*** Provided records ***

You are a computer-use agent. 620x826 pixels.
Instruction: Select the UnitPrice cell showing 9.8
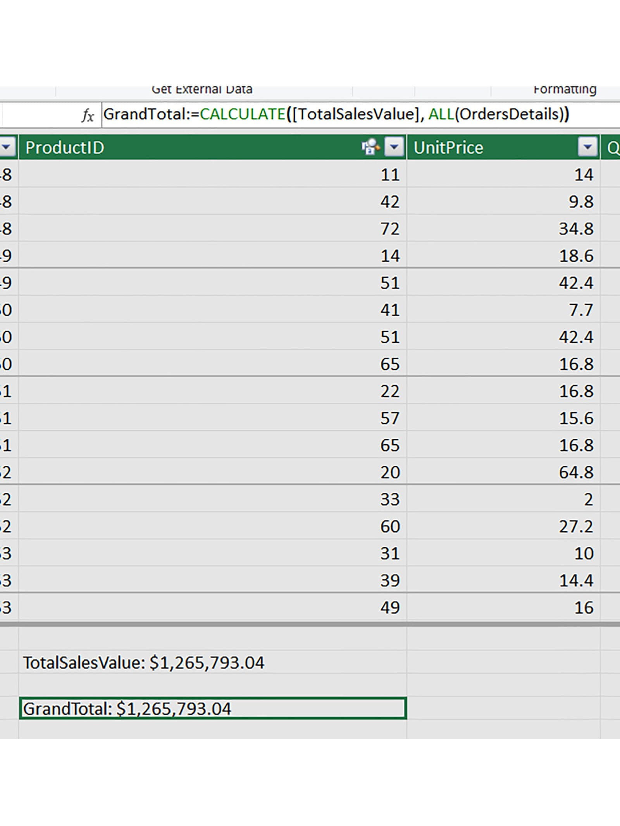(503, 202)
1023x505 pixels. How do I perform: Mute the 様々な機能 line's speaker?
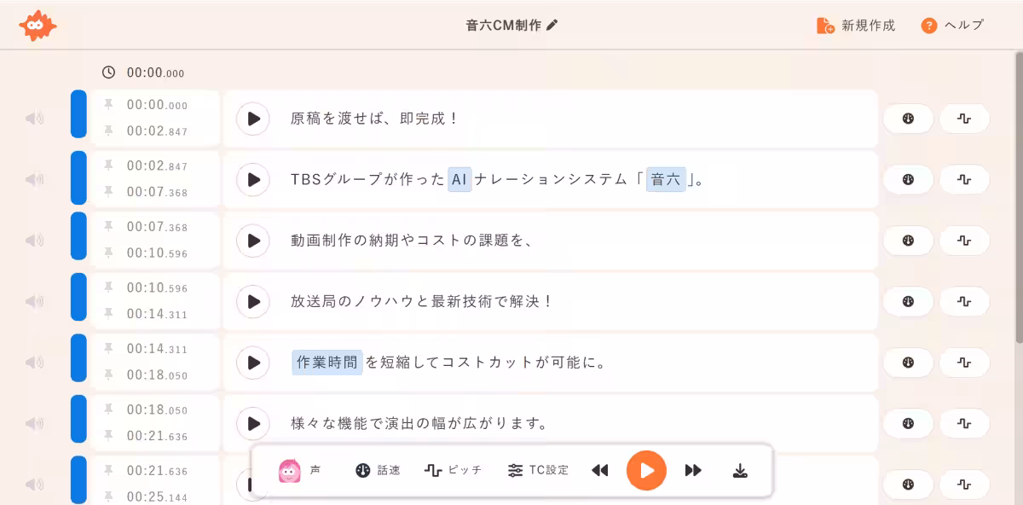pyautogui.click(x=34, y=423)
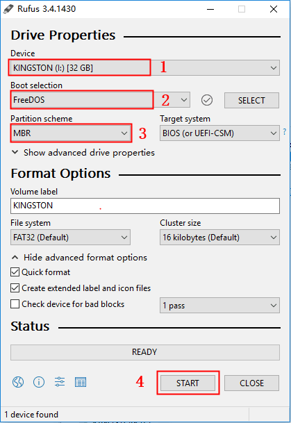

***

When you return the listing, keep it exact and omit any pictures it holds.

- _Solution for this exercise_
You are a computer-use agent. 620x826 pixels.
Instruction: Select the UnitPrice cell showing 9.8
(503, 202)
1023x505 pixels. How do I perform: Mute the 様々な機能 line's speaker?
pyautogui.click(x=34, y=423)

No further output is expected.